图2 萃取脱硫方法(a)；反应型萃取脱硫方法(b)

Fig.2 Extractive desulfurization process(a); Reaction-type extractive desulfurization process(b)

图3 常见的常规离子液体和功能型离子液体阴阳离子种类

Fig.3 Anions and cations of conventional ionic liquid and task-specific ionic liquid

表1 不同离子液体活化H2O2用于反应型萃取脱硫

Table 1 Ionic liquids for reactive extraction desulfurization using activated H2O2 as the oxidant

序号	离子液体	硫化物类型	萃取剂/催化剂	文献
1	[(C₈H₁₇)₃NCH₃]₂[W₆O₁₉]	DBT, 4,6-DMDBT, BT	催化剂	[34]
2	[(C₄H₉)₄N]₄[W₁₀O₃₂]	DBT, 4,6-DMDBT, BT	萃取剂/催化剂	[35]
3	[PSPy]₃[PW₁₂O₄₀]	DBT, 4,6-DMDBT, BT	催化剂	[36]
4	[MIMPS]₃[PW₁₂O₄₀]·2H₂O	DBT, 4,6-DMDBT, BT	催化剂	[37]
5	[VO(O₂)₂(phen)]·H₂O	DBT	催化剂	[38]
6	[WO(O₂)₂]·[2C₃H₇NO₂]·H₂O	DBT	催化剂	[39]
7	[PyPS]₃[(NH₄)₃Mo₇O₂₄]	DBT, 4,6-DMDBT, BT	催化剂	[40]
8	[(CH₃)N(n-C₈H₁₇)₃]₂[Mo₂O₁₁]	DBT, 4,6-DMDBT, BT	催化剂	[41]
9	[(CH₃)₄N][FeCl₄]	DBT	催化剂	[42]
10	[Ch][FeCl₄]	DBT, 4,6-DMDBT, BT	催化剂	[43]
11	[C₄mpip][FeCl₄]	DBT, 4,6-DMDBT, BT	催化剂	[44]
12	[C₄mim]₃[Fe(CN)₆]	DBT, 4,6-DMDBT, BT	催化剂	[45]
13	[C₈³MPy][FeCl₄]	DBT	萃取剂/催化剂	[46]
14	[Me₃NCH₂C₆H₅Cl]·[2ZnCl₂]	DBT	萃取剂/催化剂	[47]

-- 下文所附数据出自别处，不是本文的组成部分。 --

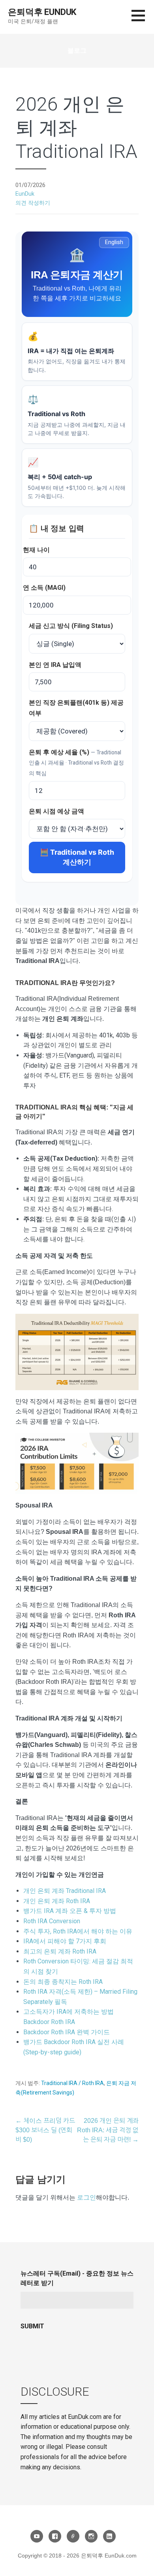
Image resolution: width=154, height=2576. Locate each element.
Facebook (55, 2536)
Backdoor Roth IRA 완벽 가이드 (66, 2032)
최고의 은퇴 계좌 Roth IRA (59, 1951)
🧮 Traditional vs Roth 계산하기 (77, 857)
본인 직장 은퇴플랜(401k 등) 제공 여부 (76, 708)
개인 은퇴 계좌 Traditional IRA (64, 1890)
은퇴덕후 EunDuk (42, 12)
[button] (142, 20)
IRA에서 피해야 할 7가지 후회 (64, 1941)
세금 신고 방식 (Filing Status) (71, 626)
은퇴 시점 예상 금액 (56, 811)
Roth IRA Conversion (51, 1921)
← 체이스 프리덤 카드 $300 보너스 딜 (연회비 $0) (45, 2130)
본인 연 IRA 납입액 (55, 665)
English (114, 242)
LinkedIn (109, 2536)
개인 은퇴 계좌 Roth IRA (56, 1901)
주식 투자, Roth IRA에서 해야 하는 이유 (77, 1931)
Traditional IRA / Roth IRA (72, 2083)
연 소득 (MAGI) (44, 587)
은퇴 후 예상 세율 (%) (76, 762)
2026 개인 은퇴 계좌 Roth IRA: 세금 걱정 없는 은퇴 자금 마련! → (108, 2130)
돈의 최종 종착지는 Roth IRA (63, 1981)
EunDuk (24, 194)
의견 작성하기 (32, 203)
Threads (73, 2536)
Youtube (36, 2536)
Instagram (91, 2536)
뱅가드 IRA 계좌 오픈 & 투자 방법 (69, 1911)
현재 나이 (36, 550)
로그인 (86, 2197)
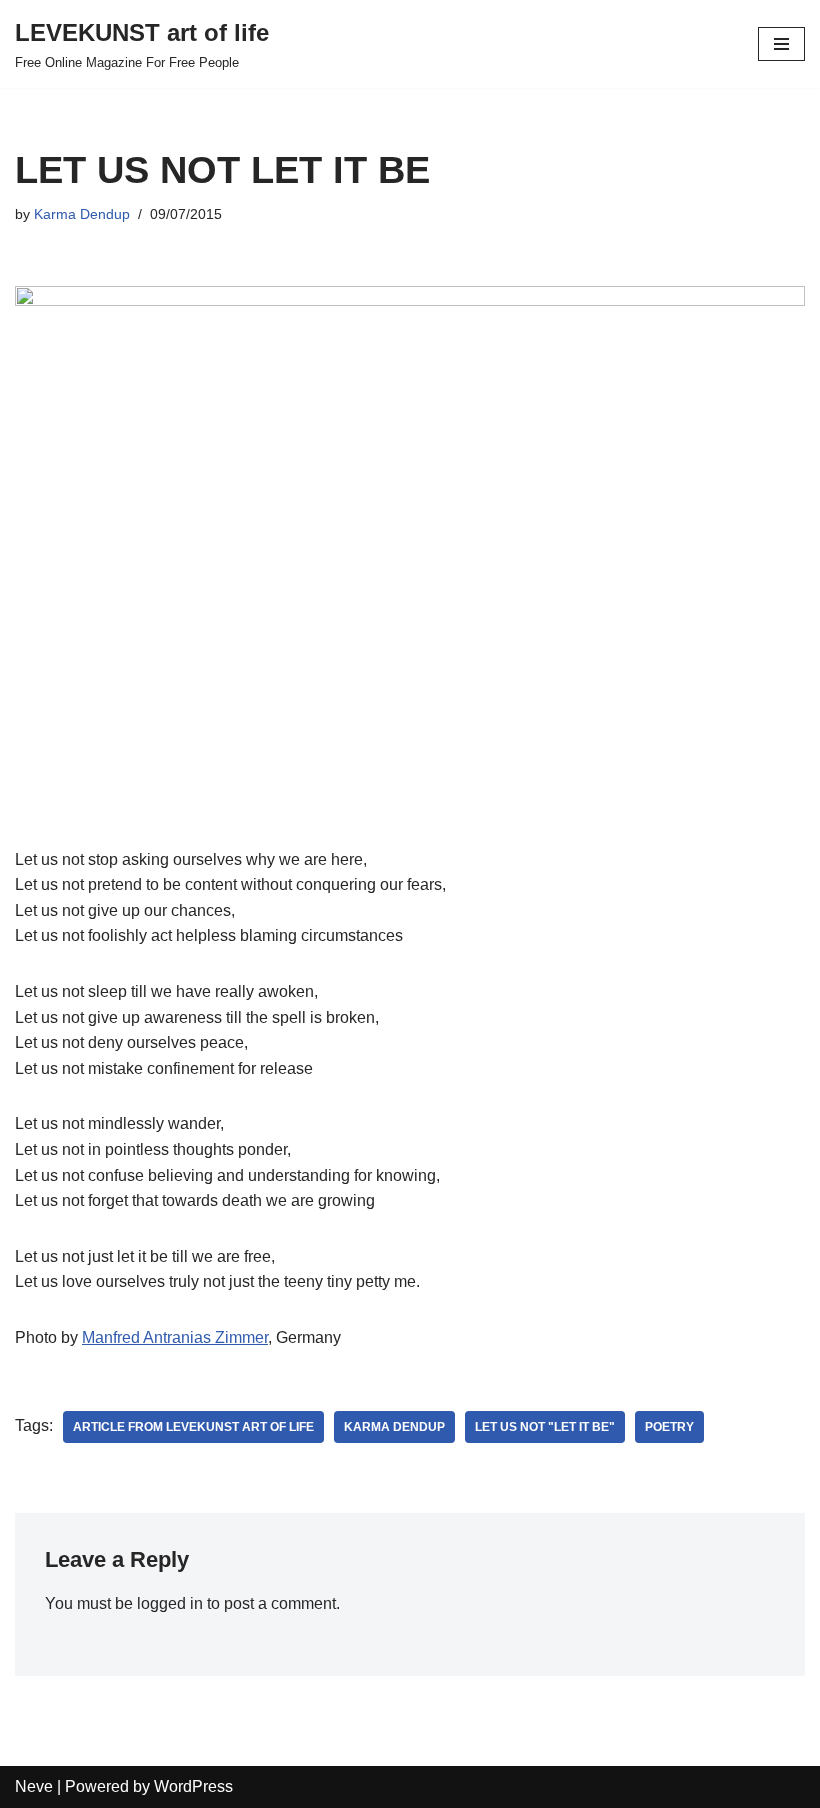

图4 表面活性剂型多酸催化剂用于反应型萃取提取模型油中硫化物[36]

Fig.4 Surfactant-type polyacid catalyst for reaction-type extraction of sulfides from model oil [36]

表2 不同离子液体活化O2用于反应型萃取脱硫

Table 2 Ionic liquids for reactive extraction desulfurization using activated O2 as the oxidant

序号	离子液体	硫化物类型	萃取剂/催化剂	文献
1	[Bmim][BF₄]	DBT, 4,6-DMDBT, 4-MDBT	萃取剂	[65]
2	[C₁₈H₃₇N(CH₃)₃]₅[PV₂Mo₁₀O₄₀]	DBT	催化剂	[66]
3	[(C₁₈H₃₇)₂N(CH₃)₂]₃[Co(OH)₆Mo₆O₁₈]·3H₂O	DBT, 4,6-DMDBT, BT	催化剂	[67]
4	[C_nmim]₃[H₃V₁₀O₂₈]	DBT, 4-MDBT, 4,6-DMDBT	催化剂	[68]
5	[(C₈H₁₇)₃NCH₃]₃[PMo₁₂O₄₀]	DBT, 4-MDBT, 4,6-DMDBT	催化剂	[69]
6	[(C₈H₁₇)₃NCH₃]₃[H₃V₁₀O₂₈]	DBT, 4-MDBT, 4,6-DMDBT	催化剂	[70]
7	[C₄VIM][PMoV]	DBT, 4-MDBT, 4,6-DMDBT	催化剂	[71]
8	[PyPS]₃[Co(OH)₆Mo₆O₁₈]	DBT, 4,6-DMDBT, BT	催化剂	[72]
9	[(NH₄)₃Co(OH)₆][Mo₆O₁₈]	DBT, 4,6-DMDBT, BT	催化剂	[73]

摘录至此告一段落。